Stored dataset items:
☆ ☆ ☆ ☆ ☆ ☆ ☆

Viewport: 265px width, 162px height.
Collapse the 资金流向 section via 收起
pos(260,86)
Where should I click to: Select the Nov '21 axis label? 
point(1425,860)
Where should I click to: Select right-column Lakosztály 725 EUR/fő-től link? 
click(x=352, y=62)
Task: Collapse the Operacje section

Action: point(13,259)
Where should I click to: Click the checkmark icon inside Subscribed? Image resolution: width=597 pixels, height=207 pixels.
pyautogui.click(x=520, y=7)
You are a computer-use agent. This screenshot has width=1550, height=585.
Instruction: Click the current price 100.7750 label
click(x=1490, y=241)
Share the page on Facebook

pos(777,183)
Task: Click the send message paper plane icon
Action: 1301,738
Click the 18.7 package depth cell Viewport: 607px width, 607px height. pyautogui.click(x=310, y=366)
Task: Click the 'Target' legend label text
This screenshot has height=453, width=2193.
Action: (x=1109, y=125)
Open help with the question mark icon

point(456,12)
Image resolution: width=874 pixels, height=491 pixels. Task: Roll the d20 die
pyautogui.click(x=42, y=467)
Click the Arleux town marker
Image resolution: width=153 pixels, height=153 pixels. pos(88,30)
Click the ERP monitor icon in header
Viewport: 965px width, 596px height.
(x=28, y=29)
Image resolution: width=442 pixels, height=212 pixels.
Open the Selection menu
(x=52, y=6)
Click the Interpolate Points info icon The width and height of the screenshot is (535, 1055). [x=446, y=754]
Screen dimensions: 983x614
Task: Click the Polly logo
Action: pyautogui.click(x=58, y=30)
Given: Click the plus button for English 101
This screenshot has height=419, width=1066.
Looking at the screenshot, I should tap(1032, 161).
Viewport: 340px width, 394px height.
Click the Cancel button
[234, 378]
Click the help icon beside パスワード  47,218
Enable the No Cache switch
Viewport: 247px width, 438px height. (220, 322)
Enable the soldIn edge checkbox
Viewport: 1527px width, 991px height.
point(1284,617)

☆ ☆ ☆ ☆ ☆ ☆ ☆

● Written problem
Please write out these records again, switching every "Where should I click to" to "Where do I click to" and changing nothing else.

● Written reply
Viewport: 265px width, 162px height.
Collapse the 资金流向 section via 收起
pos(260,86)
Where do I click to: Select the Nov '21 axis label? 
point(1425,860)
Where do I click to: Select right-column Lakosztály 725 EUR/fő-től link? 
click(x=352, y=62)
Task: Collapse the Operacje section

Action: point(13,259)
Where do I click to: Click the checkmark icon inside Subscribed? Image resolution: width=597 pixels, height=207 pixels.
pyautogui.click(x=520, y=7)
You are a computer-use agent. This screenshot has width=1550, height=585.
Instruction: Click the current price 100.7750 label
click(x=1490, y=241)
Share the page on Facebook

pos(777,183)
Task: Click the send message paper plane icon
Action: 1301,738
Click the 18.7 package depth cell Viewport: 607px width, 607px height. pyautogui.click(x=310, y=366)
Task: Click the 'Target' legend label text
This screenshot has height=453, width=2193.
Action: (x=1109, y=125)
Open help with the question mark icon

point(456,12)
Image resolution: width=874 pixels, height=491 pixels. Task: Roll the d20 die
pyautogui.click(x=42, y=467)
Click the Arleux town marker
Image resolution: width=153 pixels, height=153 pixels. pos(88,30)
Click the ERP monitor icon in header
Viewport: 965px width, 596px height.
(x=28, y=29)
Image resolution: width=442 pixels, height=212 pixels.
Open the Selection menu
(x=52, y=6)
Click the Interpolate Points info icon The width and height of the screenshot is (535, 1055). [x=446, y=754]
Screen dimensions: 983x614
Task: Click the Polly logo
Action: pyautogui.click(x=58, y=30)
Given: Click the plus button for English 101
This screenshot has height=419, width=1066.
Looking at the screenshot, I should tap(1032, 161).
Viewport: 340px width, 394px height.
Click the Cancel button
[234, 378]
Click the help icon beside パスワード  47,218
Enable the No Cache switch
Viewport: 247px width, 438px height. (220, 322)
Enable the soldIn edge checkbox
Viewport: 1527px width, 991px height.
point(1284,617)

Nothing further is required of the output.